One of only three people to be allowed the title of Jeet Kune Do teacher by Bruce Lee was Filipino-American Grandmaster Dan Inosanto. He was a close friend of the legend, was his main training partner and one of the few people who had earned both lee’s respect and trust. Dan Inosanto has kept Bruce Lee’s philosophy alive for 45 years.
in 1964, he was the person who handed Bruce his first nunchaku. “At the time, he thought [it] was a worthless piece of junk,” “In three months, he was swinging it like he’d been doing it for a lifetime,” says Inosanto. There have been countless films, documentaries and books about the legend, but none are complete without the input of the man who knew him and his techniques the best.
The video that is transcribed below is a fascinating look into the man and his method from the perspective of someone who knew him like a brother:
“Well, without the Yip Man, then there would never been Bruce Lee and without Bruce Lee, there’d never been Jeet Kune Do. So I think it’s important to take the knowledge of the past and try to improve it. Those guys paved the way and without them, we would not have reached the levels that we are now and I think that’s why in the Asians society that did they looked up to the instructors so much.
I trained further with the Wing Chun people because I really wanted to see how Wing Chun was taught. So I trained. I have nine Wing Chun teachers, James Lee makes eight and Bruce Lee makes nine. He was young, talented, wise for his age. The Bruce Lee at that time period, he might be a little bit on the cocky side at that time period but he was definitely well-schooled and knowledge beyond his years.

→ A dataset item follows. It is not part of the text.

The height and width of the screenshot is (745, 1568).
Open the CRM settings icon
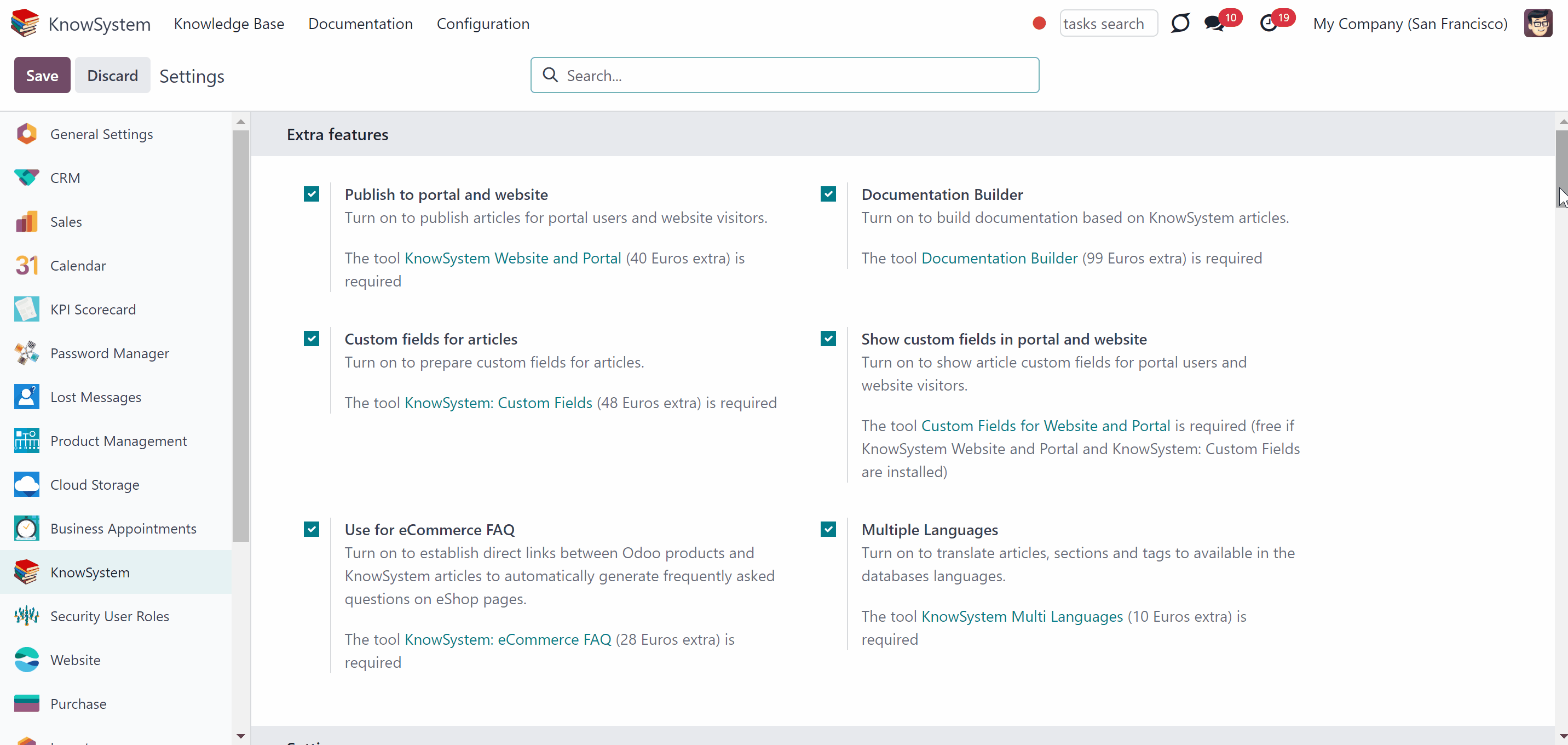[27, 178]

He had a high respect for Yip Man but I was told because he wasn’t pure Chinese, that sometimes he didn’t want to teach Bruce Lee in front of students. So he assigned William Cheung and Wong Shun Leung to teach him. Then as time went on, when he came to the United States, he started to evolve on his own but he had a high respect for Yip Man. There was, definitely could see a love there.
He knew there was a certain range where Wing Chun worked very effectively and he knew there was a certain range that Wing Chun didn’t work. So Wing Chun works really well in a bathroom, small places. If you have the space of a football field and there might be as many as three or four or five people, then maybe another structure might work. So he had a system that worked on the outside where you can sort of hit and go.

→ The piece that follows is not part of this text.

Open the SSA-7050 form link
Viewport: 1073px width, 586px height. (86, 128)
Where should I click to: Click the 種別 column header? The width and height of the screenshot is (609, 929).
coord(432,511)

He developed a system what he calls “Chi Sao without touching.” He started to put what worked for him and that became the structure of his personal Jeet Kune Do but Wing Chun is still the core. You still start with it and I think it’s knowing when that material is applicable and when it’s not but definitely, it should be taught. That should be part of the education. The sensitivity you see from Chi Sao, the trapping I think is very good, and the short-range punching definitely should be taught.

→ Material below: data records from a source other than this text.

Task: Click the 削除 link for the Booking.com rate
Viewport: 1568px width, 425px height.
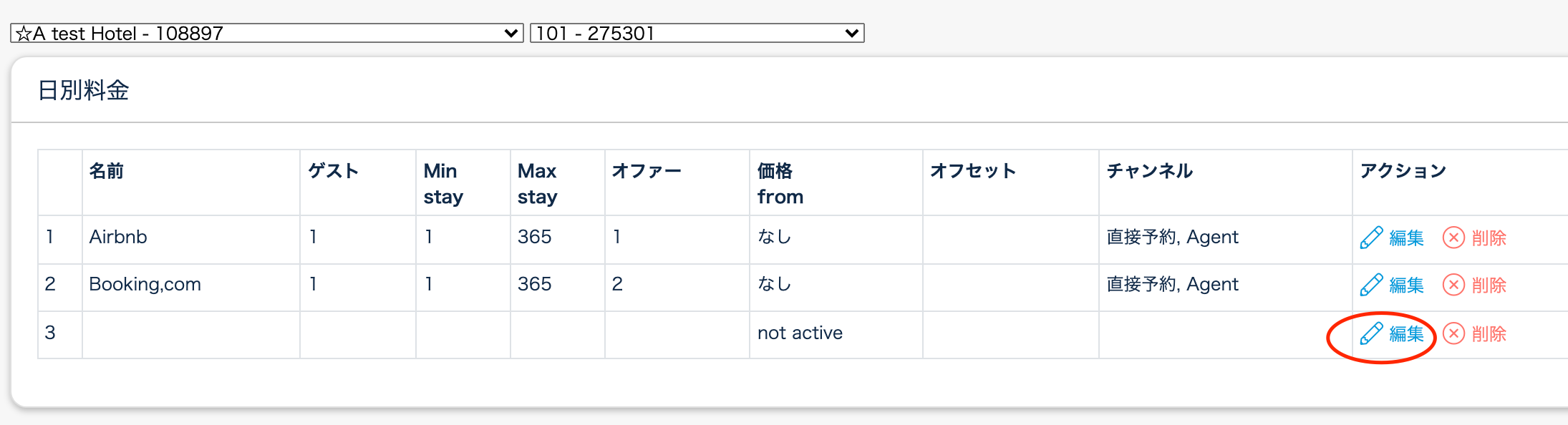Action: pyautogui.click(x=1489, y=285)
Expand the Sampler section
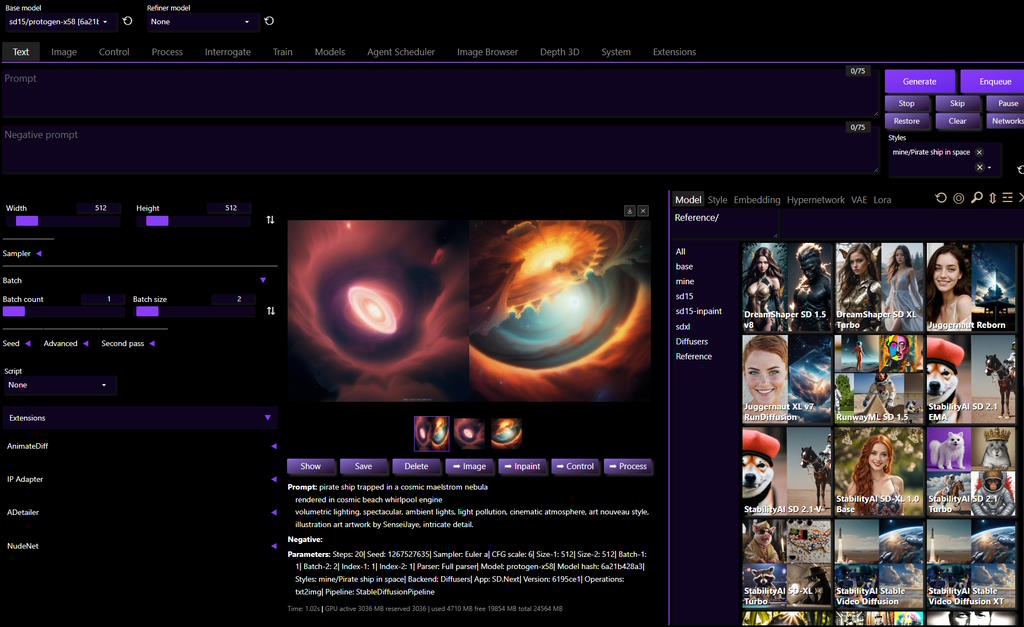This screenshot has height=627, width=1024. (38, 254)
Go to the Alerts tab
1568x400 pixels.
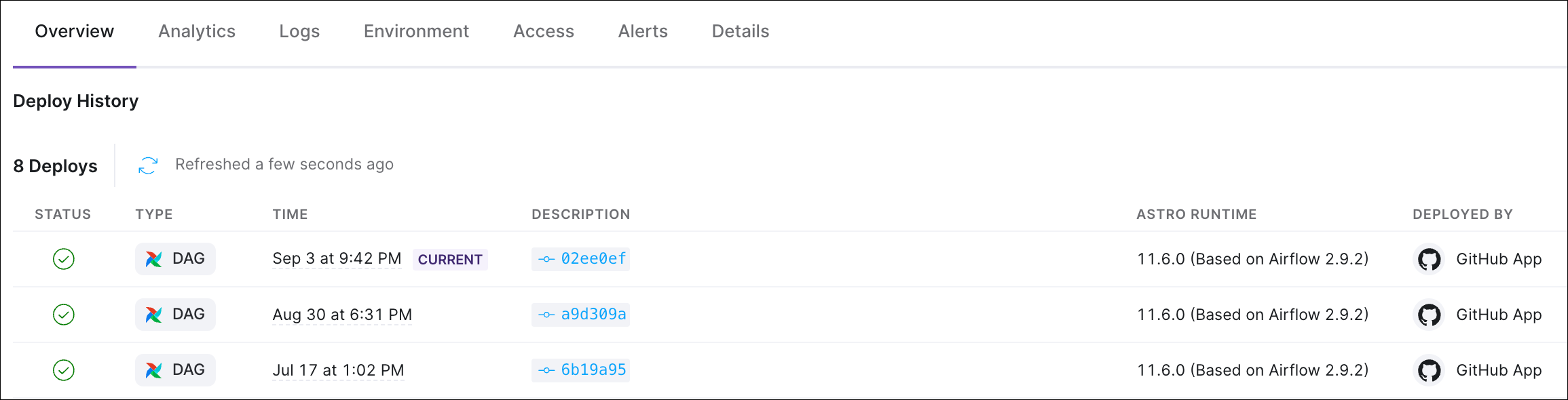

But I can’t really agree that it would be the only system that you can use but it could be a system that might throw a system off that’s not used to that type of structure. I liked it you know and when you study something, sometimes you go away from it and then you come back to it with new eyes, but definitely I think it’s a real great system. When he first came to the country, he could win everything by via the Straight Blast or what they call the ‘Jik Chung Chuie’.
As time went on, he changed that thought process and he started to research you know and experiment and after that, he would create. So a lot of that material I think was being changed almost and I’m not exaggerating when I said on a monthly basis. He was always changing the structure, always refining it and making it more functional. That’s what he was trying to educate me and said you can’t really follow a particular way. You have to find out what works for you. That’s Jeet Kune Do.
Then finally now, that’s why people ask me, “Can you teach it?” I said, “Yeah, I can teach it.” “Can you standardise it?” “No, I can’t standardise it,” because you can standardise by principle and concept but it still has to fit the individual. You can’t force a person you know. There’s a certain type of skills and limitations we have with the body so you have to fit it. In martial arts, the same way, right? What works well for one individual cannot work well for another. Our geometry of our bodies are somewhat bigger, some are smaller.”